Chapter 37

Candace

The morning after Ben’s death, I had expected to find Benjamin Paris’s name in the obituaries, but not in the news. And not like this. After all, suicides didn’t usually make the front page. But murder did.

Durham police are looking for multiple suspects in an armed robbery and murder investigation, the police department announced earlier today. Benjamin Paris, 39, was fatally stabbed following a home invasion on Hendricks Way late last night. Paramedics arrived on the scene to find Paris already dead, the perpetrators having stolen thousands of dollars in valuables and artwork. The police believe two suspects are involved in the murder and ask that anyone with any information please come forward.

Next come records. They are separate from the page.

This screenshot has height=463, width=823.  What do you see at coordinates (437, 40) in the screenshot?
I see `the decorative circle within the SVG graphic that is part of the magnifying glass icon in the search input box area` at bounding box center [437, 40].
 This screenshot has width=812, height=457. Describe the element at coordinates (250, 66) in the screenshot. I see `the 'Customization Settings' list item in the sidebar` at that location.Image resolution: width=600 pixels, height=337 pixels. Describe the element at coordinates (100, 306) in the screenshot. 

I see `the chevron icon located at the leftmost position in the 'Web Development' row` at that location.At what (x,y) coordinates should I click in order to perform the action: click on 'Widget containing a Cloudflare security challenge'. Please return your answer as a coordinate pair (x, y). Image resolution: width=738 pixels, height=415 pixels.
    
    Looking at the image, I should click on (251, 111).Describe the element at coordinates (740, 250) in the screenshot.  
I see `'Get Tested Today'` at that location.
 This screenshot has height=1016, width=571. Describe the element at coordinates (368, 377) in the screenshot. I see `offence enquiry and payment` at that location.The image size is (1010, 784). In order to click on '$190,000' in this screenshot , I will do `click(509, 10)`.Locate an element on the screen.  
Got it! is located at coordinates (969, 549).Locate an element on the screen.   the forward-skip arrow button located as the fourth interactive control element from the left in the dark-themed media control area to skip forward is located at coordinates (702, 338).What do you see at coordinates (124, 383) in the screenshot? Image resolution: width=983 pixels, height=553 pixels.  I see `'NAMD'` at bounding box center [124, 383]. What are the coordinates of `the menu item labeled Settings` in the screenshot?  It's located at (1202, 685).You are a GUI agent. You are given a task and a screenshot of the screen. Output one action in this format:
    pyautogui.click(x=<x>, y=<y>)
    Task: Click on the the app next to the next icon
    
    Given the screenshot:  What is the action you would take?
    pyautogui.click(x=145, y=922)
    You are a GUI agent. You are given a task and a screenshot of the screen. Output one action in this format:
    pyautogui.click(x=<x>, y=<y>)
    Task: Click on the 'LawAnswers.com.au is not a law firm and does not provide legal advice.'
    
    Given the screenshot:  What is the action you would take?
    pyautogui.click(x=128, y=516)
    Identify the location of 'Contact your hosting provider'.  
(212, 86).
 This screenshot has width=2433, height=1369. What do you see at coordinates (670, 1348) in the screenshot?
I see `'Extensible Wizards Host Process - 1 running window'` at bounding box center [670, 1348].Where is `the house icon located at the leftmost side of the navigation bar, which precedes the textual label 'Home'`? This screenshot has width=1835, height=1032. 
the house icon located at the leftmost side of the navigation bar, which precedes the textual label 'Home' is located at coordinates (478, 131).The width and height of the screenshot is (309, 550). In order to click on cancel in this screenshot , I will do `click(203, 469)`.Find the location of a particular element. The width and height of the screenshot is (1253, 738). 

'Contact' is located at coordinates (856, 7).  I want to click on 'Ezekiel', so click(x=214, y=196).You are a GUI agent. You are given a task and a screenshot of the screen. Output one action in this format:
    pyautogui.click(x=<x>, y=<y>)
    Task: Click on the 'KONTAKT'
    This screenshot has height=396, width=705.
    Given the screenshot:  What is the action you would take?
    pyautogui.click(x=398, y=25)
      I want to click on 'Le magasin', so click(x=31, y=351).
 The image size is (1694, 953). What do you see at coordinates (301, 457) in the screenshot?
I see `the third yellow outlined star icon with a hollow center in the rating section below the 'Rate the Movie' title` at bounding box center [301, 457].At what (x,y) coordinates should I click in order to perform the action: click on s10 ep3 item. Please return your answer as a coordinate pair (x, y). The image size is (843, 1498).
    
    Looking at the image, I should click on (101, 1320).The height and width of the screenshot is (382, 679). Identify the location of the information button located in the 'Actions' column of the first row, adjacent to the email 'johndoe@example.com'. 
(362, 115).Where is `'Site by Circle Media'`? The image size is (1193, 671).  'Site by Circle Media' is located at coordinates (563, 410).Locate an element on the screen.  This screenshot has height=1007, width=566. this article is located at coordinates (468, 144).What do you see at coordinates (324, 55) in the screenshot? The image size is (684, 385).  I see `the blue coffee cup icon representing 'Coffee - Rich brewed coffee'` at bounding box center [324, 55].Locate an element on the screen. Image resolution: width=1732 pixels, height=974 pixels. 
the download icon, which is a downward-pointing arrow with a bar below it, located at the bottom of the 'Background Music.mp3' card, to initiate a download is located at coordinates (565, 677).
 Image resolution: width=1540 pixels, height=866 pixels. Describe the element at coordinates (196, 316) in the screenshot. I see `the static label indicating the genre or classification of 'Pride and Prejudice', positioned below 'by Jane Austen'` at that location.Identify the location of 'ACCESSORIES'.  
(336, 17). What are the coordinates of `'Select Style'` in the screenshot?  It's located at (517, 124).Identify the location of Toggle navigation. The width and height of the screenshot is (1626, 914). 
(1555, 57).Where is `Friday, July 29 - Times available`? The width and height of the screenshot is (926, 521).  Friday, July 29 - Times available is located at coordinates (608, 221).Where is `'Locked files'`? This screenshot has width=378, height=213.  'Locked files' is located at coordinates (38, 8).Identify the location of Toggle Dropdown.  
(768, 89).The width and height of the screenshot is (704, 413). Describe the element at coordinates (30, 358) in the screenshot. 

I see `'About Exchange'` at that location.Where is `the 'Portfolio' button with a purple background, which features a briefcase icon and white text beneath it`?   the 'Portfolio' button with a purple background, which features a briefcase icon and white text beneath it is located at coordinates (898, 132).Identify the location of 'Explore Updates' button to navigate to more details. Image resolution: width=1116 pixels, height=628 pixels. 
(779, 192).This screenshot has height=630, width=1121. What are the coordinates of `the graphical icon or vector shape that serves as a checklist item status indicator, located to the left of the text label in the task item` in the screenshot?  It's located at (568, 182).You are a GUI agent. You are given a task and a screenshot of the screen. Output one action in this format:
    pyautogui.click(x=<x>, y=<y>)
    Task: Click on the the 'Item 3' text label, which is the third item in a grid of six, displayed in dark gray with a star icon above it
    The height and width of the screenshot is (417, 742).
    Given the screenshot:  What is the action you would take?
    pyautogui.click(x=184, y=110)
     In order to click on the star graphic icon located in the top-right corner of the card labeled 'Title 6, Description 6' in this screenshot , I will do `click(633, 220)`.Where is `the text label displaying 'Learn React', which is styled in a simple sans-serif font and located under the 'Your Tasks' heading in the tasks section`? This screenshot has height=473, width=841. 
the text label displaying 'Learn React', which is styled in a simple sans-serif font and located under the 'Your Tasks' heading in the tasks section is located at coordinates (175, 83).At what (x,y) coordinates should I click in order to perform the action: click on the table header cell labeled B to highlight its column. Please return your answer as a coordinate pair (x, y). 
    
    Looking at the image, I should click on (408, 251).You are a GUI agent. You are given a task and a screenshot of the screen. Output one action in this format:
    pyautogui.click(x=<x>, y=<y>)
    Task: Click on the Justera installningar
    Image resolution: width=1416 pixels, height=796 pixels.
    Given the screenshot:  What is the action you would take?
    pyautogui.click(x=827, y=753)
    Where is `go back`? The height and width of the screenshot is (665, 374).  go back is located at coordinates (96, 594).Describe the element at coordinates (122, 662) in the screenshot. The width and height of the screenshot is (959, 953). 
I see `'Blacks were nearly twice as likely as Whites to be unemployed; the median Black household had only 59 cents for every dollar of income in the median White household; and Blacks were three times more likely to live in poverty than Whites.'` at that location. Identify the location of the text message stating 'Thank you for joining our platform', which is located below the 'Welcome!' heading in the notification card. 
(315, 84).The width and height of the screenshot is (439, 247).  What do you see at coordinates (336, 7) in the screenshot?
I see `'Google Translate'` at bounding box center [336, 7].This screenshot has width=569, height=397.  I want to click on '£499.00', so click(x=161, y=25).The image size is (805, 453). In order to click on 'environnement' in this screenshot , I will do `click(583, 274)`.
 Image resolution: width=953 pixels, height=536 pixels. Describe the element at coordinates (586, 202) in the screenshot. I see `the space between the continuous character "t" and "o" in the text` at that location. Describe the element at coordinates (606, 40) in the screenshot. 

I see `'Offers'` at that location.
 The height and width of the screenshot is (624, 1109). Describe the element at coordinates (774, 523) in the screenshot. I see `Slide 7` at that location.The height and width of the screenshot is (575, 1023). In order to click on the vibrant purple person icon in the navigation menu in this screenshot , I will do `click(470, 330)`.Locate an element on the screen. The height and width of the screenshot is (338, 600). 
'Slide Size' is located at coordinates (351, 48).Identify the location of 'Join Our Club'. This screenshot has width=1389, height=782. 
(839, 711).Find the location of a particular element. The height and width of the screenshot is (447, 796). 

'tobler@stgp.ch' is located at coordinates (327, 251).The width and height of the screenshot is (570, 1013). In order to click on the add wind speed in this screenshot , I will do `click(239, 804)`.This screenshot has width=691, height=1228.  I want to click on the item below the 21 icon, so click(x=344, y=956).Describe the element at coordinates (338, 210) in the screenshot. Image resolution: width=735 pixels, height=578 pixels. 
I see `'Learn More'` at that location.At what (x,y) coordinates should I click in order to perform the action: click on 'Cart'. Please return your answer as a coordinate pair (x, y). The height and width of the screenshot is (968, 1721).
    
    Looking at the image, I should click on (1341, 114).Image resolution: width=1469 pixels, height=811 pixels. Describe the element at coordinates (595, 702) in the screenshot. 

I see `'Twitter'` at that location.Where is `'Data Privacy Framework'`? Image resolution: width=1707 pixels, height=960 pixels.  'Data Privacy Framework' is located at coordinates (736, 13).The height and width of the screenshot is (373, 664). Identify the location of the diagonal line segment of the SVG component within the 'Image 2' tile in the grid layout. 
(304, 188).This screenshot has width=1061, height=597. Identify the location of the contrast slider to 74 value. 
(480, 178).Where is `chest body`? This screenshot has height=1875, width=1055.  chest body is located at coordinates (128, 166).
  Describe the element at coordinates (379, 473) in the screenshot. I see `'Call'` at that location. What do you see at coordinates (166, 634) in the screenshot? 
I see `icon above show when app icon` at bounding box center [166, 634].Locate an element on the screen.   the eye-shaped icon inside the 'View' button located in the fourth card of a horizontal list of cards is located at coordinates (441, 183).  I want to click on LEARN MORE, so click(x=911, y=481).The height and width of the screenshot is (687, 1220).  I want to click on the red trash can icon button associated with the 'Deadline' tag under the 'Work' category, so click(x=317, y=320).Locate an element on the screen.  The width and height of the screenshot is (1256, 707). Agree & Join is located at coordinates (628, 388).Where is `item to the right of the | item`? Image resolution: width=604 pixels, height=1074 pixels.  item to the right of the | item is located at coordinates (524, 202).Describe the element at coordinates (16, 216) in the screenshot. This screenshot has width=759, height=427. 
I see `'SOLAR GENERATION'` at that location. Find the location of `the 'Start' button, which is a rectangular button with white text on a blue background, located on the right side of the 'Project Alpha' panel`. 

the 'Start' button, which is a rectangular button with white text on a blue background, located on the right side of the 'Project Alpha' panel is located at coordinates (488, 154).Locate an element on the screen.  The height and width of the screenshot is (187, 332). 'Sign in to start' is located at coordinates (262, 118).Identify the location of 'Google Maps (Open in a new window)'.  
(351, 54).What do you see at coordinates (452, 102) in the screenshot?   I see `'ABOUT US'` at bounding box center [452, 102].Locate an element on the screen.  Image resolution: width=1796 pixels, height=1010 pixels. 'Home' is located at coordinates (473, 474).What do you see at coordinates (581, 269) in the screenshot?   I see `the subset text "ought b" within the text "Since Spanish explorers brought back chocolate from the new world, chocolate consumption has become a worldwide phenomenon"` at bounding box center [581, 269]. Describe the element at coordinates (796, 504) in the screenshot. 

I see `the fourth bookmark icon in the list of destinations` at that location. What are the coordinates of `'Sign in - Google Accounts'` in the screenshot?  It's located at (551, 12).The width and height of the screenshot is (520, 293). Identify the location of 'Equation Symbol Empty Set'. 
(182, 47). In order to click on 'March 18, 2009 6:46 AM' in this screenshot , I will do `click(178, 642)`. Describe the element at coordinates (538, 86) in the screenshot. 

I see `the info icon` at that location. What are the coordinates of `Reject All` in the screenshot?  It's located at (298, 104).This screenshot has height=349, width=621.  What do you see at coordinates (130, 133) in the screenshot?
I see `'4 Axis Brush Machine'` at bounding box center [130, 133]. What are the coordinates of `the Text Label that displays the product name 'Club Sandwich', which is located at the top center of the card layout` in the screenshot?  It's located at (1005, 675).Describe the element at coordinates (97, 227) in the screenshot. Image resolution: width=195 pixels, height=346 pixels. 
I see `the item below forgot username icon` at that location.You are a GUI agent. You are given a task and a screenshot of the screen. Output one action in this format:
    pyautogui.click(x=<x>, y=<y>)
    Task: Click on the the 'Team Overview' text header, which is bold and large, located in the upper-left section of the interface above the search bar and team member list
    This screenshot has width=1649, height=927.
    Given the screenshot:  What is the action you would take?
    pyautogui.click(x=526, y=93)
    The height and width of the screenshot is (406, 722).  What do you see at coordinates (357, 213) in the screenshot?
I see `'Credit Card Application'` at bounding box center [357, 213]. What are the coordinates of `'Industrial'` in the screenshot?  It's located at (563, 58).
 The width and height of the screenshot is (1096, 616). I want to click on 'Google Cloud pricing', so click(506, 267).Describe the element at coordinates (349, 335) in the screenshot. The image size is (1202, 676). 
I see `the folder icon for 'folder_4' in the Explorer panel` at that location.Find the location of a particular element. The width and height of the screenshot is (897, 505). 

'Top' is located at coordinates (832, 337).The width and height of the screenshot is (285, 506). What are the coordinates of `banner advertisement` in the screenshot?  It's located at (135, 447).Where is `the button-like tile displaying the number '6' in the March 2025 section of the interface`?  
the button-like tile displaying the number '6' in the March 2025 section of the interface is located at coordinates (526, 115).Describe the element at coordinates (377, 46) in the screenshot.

How the heck had the cops figured it out so quickly that it wasn’t a suicide? What had happened to the note? To the staging? And what’s this about multiple suspects stealing stuff? What was going on?

As the significance of the article sunk in, I knew I was in it deep. A murder meant a lengthy investigation. It meant forensics and DNA and looking into Ben’s extracurriculars and phone call logs and credit card charges. The risk was high that I would end up dragged into this. Someone would recognize me. Or had seen my car parked down the street. Or caught a glimpse of me wandering through their backyard. A new hairstyle and dye job could take care of some of that, but I needed more. With a baby growing inside me, I couldn’t risk going on the run. I needed health care and security. I needed to stay just inside the outskirts of the investigation so that I knew how to protect myself and the baby.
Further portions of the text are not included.